──────── Task inputs

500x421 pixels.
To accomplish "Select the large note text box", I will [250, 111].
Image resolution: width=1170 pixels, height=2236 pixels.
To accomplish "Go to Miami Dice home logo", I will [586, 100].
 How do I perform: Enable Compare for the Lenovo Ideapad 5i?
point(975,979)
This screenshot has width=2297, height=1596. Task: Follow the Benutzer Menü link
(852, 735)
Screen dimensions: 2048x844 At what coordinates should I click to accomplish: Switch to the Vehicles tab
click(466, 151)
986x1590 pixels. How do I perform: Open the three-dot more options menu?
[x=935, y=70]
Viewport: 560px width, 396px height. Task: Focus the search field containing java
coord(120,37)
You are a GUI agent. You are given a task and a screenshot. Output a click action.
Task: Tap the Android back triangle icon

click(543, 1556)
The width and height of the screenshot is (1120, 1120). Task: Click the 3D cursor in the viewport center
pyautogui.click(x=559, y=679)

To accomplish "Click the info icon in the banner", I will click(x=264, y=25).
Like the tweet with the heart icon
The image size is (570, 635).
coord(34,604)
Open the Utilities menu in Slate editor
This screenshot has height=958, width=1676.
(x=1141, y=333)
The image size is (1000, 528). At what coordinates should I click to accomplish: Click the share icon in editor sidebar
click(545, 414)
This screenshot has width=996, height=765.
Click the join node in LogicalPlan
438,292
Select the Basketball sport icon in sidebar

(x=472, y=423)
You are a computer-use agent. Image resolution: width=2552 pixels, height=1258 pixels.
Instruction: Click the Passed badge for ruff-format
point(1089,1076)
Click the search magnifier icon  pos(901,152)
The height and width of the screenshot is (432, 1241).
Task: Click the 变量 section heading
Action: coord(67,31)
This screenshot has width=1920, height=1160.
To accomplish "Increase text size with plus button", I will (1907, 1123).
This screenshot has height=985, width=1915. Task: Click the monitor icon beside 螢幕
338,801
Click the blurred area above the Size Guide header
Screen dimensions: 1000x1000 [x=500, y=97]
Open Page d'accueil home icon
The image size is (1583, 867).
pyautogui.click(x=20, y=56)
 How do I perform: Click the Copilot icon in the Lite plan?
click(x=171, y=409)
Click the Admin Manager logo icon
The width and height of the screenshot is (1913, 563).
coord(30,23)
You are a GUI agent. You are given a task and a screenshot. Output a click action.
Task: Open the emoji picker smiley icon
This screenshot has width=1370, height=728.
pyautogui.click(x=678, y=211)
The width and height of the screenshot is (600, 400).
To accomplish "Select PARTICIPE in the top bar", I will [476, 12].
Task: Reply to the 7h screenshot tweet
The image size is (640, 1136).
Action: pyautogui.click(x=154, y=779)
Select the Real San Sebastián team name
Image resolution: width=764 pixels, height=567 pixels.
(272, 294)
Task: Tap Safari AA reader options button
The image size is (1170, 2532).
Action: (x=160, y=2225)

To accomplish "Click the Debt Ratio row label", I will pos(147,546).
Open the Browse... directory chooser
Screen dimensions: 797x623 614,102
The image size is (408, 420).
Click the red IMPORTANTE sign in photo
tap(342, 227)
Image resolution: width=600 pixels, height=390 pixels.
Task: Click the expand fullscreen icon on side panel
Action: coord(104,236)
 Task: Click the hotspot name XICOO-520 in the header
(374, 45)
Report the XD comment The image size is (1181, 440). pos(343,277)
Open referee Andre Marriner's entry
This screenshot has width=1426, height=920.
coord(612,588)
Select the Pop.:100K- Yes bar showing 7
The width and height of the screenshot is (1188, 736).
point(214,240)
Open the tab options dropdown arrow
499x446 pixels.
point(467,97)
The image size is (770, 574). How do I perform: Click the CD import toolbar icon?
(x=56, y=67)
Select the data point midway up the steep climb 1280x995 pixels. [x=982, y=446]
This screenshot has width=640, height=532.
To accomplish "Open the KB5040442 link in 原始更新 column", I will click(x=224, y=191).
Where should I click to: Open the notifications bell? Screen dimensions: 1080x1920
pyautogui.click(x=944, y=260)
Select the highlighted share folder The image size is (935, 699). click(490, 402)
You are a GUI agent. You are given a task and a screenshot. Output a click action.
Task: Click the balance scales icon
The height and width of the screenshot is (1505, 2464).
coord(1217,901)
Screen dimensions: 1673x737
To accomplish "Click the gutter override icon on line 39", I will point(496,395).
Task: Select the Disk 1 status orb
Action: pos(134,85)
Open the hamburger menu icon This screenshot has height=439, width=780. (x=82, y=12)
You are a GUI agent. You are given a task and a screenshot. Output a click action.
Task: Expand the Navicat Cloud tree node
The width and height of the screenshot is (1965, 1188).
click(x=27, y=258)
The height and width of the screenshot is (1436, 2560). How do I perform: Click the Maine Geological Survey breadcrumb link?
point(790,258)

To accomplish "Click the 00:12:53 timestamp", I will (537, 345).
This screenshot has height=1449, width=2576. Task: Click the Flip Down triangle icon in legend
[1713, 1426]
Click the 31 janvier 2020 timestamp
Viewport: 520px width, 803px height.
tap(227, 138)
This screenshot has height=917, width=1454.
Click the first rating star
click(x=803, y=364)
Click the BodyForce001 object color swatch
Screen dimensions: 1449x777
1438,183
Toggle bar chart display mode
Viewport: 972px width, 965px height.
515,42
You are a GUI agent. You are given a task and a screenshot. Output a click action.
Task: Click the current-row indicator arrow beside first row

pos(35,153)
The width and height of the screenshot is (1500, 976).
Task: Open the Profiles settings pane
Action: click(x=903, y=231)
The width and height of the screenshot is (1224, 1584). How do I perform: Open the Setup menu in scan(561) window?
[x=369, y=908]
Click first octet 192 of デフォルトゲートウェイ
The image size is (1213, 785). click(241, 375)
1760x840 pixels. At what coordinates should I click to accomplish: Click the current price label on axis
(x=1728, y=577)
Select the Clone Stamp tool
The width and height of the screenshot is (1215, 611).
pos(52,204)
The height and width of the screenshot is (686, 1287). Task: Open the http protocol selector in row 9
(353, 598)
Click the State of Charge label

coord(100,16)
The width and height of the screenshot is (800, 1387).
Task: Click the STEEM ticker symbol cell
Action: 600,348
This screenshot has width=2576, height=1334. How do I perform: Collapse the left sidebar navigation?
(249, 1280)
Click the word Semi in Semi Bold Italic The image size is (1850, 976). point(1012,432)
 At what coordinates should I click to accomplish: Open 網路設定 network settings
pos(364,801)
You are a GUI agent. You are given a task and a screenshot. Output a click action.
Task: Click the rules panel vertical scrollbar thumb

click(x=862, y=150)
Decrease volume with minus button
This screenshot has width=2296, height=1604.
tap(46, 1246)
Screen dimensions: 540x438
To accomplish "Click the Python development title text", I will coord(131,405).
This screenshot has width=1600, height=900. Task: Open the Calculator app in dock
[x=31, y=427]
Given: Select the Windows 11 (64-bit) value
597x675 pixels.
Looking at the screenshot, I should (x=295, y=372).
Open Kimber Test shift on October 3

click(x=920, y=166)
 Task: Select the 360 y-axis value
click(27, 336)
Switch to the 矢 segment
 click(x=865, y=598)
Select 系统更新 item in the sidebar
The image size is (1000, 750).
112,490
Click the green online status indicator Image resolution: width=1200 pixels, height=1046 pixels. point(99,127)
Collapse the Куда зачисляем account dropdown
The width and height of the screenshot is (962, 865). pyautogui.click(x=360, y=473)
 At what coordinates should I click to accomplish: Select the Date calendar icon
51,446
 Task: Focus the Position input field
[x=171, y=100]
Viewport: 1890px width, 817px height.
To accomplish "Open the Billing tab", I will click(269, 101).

────────────────

Written problem:
Copy out the rows above, starting at the line that contains "I will pos(147,546)." and stopping after the line that contains "point(214,240)".

Task response:
To accomplish "Click the Debt Ratio row label", I will pos(147,546).
Open the Browse... directory chooser
Screen dimensions: 797x623 614,102
The image size is (408, 420).
Click the red IMPORTANTE sign in photo
tap(342, 227)
Image resolution: width=600 pixels, height=390 pixels.
Task: Click the expand fullscreen icon on side panel
Action: coord(104,236)
 Task: Click the hotspot name XICOO-520 in the header
(374, 45)
Report the XD comment The image size is (1181, 440). pos(343,277)
Open referee Andre Marriner's entry
This screenshot has width=1426, height=920.
coord(612,588)
Select the Pop.:100K- Yes bar showing 7
The width and height of the screenshot is (1188, 736).
point(214,240)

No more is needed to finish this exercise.